Below are the records; copy exactly the stretch from the line containing "2013 (1311, 599)" through the line containing "2020 (1051, 139)", both ends included, and nothing else.

● STORED DATA

──────────────────────────────

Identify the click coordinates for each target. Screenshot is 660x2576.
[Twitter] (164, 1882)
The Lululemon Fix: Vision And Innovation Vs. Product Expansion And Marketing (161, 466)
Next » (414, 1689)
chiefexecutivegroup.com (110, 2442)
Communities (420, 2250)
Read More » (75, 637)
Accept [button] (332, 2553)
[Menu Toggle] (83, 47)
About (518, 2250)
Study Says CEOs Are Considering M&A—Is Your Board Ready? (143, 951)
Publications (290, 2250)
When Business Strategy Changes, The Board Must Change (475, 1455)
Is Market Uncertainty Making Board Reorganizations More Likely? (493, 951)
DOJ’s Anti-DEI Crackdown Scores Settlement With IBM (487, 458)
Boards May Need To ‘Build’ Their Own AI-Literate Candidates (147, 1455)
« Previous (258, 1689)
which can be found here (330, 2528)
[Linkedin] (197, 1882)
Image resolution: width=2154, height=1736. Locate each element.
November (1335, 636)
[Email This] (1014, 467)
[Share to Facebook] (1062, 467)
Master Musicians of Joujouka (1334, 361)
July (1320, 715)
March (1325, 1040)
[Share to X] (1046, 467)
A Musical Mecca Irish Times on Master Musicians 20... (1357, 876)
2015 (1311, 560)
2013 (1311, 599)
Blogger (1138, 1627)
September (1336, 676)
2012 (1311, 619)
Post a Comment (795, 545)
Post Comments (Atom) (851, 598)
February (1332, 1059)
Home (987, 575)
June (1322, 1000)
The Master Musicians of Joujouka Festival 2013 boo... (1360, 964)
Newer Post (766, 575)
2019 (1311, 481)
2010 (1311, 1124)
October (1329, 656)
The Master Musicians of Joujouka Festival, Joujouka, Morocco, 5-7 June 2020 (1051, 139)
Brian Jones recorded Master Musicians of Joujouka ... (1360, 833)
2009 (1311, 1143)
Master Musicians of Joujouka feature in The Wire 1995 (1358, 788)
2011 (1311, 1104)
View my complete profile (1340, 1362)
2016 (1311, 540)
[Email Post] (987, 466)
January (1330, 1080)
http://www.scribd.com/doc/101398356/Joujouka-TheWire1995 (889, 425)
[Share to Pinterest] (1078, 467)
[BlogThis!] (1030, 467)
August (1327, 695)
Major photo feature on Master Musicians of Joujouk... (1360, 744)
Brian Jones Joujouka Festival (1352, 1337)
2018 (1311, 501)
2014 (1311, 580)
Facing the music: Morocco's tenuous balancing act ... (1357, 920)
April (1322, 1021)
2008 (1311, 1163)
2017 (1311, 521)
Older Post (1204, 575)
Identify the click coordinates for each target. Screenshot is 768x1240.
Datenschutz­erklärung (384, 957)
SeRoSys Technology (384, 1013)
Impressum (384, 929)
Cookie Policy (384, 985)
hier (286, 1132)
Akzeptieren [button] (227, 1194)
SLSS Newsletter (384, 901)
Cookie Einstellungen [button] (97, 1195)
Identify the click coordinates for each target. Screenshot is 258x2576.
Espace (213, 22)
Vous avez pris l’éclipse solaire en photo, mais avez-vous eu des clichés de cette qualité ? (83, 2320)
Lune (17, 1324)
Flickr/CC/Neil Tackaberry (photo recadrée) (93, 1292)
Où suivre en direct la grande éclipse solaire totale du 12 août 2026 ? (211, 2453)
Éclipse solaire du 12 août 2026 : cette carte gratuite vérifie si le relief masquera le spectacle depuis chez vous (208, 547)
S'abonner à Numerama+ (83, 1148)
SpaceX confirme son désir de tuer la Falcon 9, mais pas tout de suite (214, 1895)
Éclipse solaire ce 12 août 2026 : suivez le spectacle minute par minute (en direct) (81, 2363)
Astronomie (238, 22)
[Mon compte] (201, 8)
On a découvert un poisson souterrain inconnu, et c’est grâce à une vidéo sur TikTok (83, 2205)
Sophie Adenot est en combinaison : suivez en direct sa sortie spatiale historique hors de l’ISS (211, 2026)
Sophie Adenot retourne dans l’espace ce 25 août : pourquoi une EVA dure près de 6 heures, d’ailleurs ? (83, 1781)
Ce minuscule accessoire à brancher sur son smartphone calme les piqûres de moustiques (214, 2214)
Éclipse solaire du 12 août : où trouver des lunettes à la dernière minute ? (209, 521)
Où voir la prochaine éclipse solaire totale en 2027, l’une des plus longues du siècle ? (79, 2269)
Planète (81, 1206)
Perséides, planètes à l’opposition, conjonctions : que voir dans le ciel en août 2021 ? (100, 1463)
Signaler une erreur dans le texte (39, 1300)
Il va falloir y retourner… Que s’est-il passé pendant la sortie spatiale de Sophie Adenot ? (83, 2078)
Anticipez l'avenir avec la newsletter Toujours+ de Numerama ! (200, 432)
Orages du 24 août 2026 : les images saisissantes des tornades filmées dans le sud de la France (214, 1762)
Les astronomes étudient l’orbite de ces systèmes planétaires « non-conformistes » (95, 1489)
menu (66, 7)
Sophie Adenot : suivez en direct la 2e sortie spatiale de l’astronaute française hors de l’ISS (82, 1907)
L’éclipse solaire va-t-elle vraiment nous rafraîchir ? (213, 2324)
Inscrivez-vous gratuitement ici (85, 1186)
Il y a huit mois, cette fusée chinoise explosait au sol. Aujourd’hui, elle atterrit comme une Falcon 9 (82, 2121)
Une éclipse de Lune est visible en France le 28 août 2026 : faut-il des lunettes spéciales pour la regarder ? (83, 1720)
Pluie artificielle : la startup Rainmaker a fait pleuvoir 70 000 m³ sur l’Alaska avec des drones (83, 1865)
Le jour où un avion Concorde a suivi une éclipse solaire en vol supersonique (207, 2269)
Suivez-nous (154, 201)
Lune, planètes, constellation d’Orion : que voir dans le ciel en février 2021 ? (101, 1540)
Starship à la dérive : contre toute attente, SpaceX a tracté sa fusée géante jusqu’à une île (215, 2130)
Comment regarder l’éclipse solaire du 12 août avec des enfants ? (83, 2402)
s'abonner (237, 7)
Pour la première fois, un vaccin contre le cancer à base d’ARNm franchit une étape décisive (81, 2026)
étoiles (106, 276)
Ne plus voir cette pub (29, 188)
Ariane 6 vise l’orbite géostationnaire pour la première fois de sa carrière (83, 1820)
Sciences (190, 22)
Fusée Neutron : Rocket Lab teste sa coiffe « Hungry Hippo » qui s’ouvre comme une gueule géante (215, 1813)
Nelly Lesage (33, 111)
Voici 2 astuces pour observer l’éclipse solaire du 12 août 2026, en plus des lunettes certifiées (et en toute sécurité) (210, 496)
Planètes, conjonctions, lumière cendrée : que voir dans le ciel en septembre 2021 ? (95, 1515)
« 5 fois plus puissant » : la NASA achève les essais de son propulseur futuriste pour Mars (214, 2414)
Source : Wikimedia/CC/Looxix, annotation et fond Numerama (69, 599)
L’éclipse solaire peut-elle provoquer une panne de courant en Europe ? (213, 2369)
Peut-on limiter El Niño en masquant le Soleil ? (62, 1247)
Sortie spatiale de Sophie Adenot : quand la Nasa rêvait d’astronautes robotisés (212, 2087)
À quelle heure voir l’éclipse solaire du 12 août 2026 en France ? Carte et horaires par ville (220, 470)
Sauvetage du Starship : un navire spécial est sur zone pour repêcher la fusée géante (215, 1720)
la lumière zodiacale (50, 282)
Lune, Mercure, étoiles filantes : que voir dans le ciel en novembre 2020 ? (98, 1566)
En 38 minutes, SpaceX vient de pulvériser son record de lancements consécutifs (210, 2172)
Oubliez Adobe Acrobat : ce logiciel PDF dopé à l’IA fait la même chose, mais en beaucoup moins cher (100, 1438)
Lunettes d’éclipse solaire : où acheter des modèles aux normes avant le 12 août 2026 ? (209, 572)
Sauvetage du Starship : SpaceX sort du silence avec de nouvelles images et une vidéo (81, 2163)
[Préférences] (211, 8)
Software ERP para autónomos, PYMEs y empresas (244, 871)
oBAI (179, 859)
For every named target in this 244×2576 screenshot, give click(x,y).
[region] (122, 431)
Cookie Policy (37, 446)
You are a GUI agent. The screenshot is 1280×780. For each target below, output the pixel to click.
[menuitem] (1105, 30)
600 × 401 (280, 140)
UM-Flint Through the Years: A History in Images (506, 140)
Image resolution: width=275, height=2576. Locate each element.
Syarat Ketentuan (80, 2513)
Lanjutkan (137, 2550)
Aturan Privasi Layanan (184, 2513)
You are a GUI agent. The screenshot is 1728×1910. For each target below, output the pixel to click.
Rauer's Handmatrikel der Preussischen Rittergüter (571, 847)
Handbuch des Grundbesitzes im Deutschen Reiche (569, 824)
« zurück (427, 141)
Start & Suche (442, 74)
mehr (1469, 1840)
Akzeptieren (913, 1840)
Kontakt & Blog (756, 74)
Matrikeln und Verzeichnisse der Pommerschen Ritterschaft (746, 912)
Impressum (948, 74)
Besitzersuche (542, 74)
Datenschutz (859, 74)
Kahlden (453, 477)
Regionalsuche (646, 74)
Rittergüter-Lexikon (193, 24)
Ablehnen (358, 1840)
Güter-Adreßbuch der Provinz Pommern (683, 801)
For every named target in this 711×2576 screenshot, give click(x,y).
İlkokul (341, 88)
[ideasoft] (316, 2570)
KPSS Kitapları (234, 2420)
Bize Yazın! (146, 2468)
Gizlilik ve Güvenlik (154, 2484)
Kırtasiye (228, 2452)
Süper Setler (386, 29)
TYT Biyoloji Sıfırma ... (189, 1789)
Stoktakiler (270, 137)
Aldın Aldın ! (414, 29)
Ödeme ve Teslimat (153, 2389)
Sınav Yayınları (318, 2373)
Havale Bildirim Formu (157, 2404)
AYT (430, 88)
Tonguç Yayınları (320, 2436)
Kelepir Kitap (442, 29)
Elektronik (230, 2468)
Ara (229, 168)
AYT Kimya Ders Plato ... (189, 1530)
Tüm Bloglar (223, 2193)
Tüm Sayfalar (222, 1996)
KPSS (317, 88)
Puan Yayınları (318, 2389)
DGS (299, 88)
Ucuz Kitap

──────────────────────────────

● WRITTEN REPLY
2013 (1311, 599)
Blogger (1138, 1627)
September (1336, 676)
2012 (1311, 619)
Post a Comment (795, 545)
Post Comments (Atom) (851, 598)
February (1332, 1059)
Home (987, 575)
June (1322, 1000)
The Master Musicians of Joujouka Festival 2013 boo... (1360, 964)
Newer Post (766, 575)
2019 (1311, 481)
2010 (1311, 1124)
October (1329, 656)
The Master Musicians of Joujouka Festival, Joujouka, Morocco, 5-7 June 2020 (1051, 139)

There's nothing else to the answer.